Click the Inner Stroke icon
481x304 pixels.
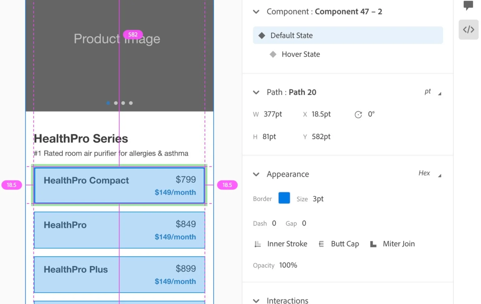tap(258, 244)
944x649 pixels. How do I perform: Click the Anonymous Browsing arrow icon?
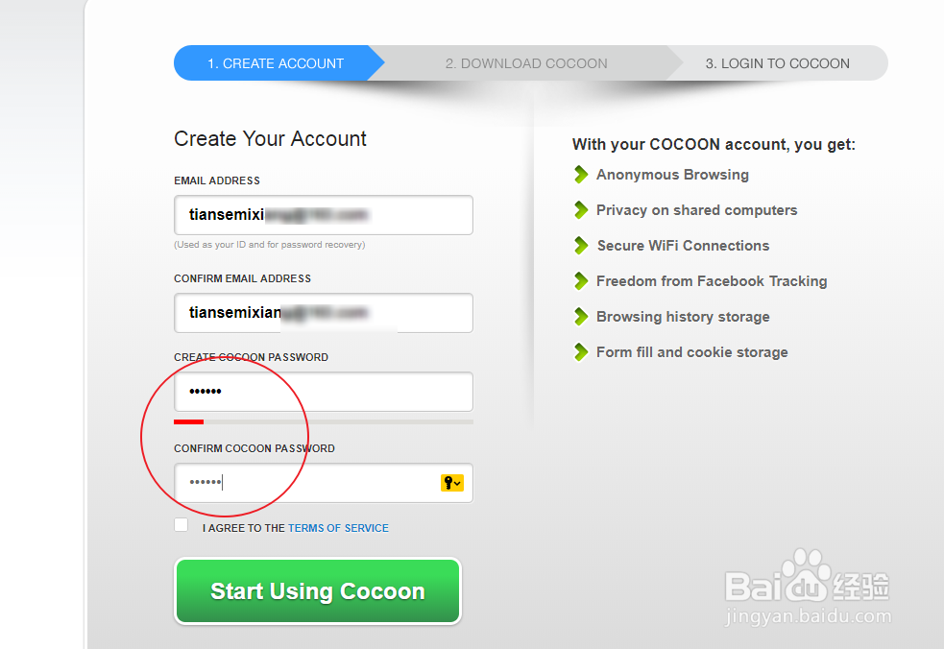(581, 175)
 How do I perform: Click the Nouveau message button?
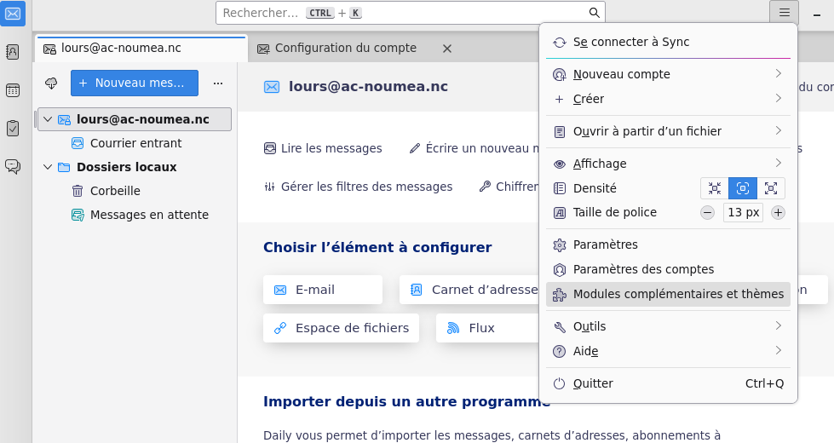(x=135, y=83)
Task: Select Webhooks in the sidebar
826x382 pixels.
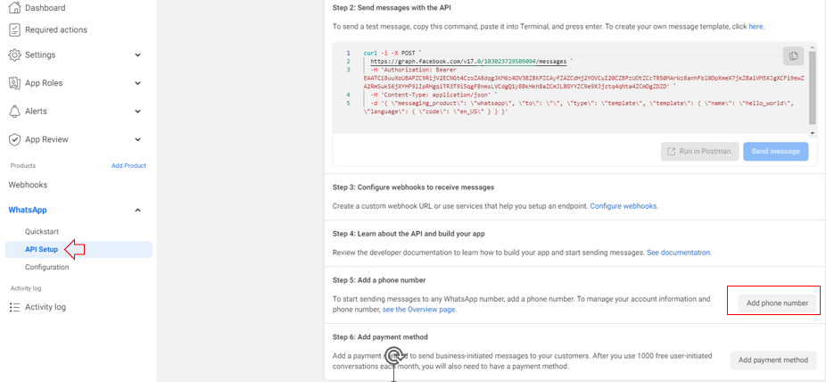Action: click(28, 185)
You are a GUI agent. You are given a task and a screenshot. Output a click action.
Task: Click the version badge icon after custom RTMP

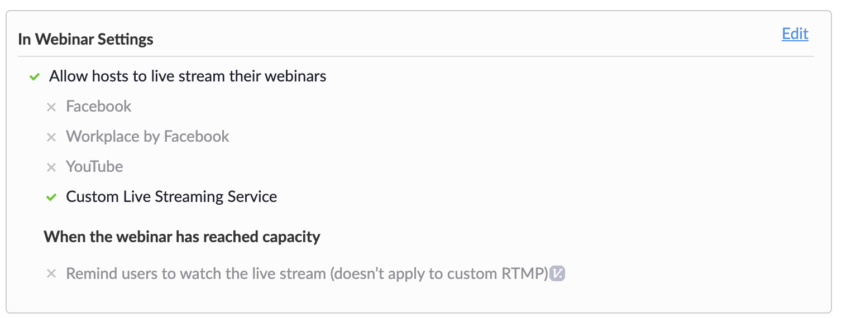[x=557, y=274]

□ □ □

• **What needs to be done**:
Format the lines above as a numbered list, skipping blank lines and leaving out the pictures.

• **Answer to this exercise**:
1. Click the Inner Stroke icon
2. 481x304 pixels.
3. tap(258, 244)
4. 944x649 pixels. How do I perform: Click the Anonymous Browsing arrow icon?
5. (581, 175)
6.  How do I perform: Click the Nouveau message button?
7. (x=135, y=83)
8. Task: Select Webhooks in the sidebar
9. 826x382 pixels.
10. Action: click(28, 185)
11. You are a GUI agent. You are given a task and a screenshot. Output a click action.
12. Task: Click the version badge icon after custom RTMP
13. [x=557, y=274]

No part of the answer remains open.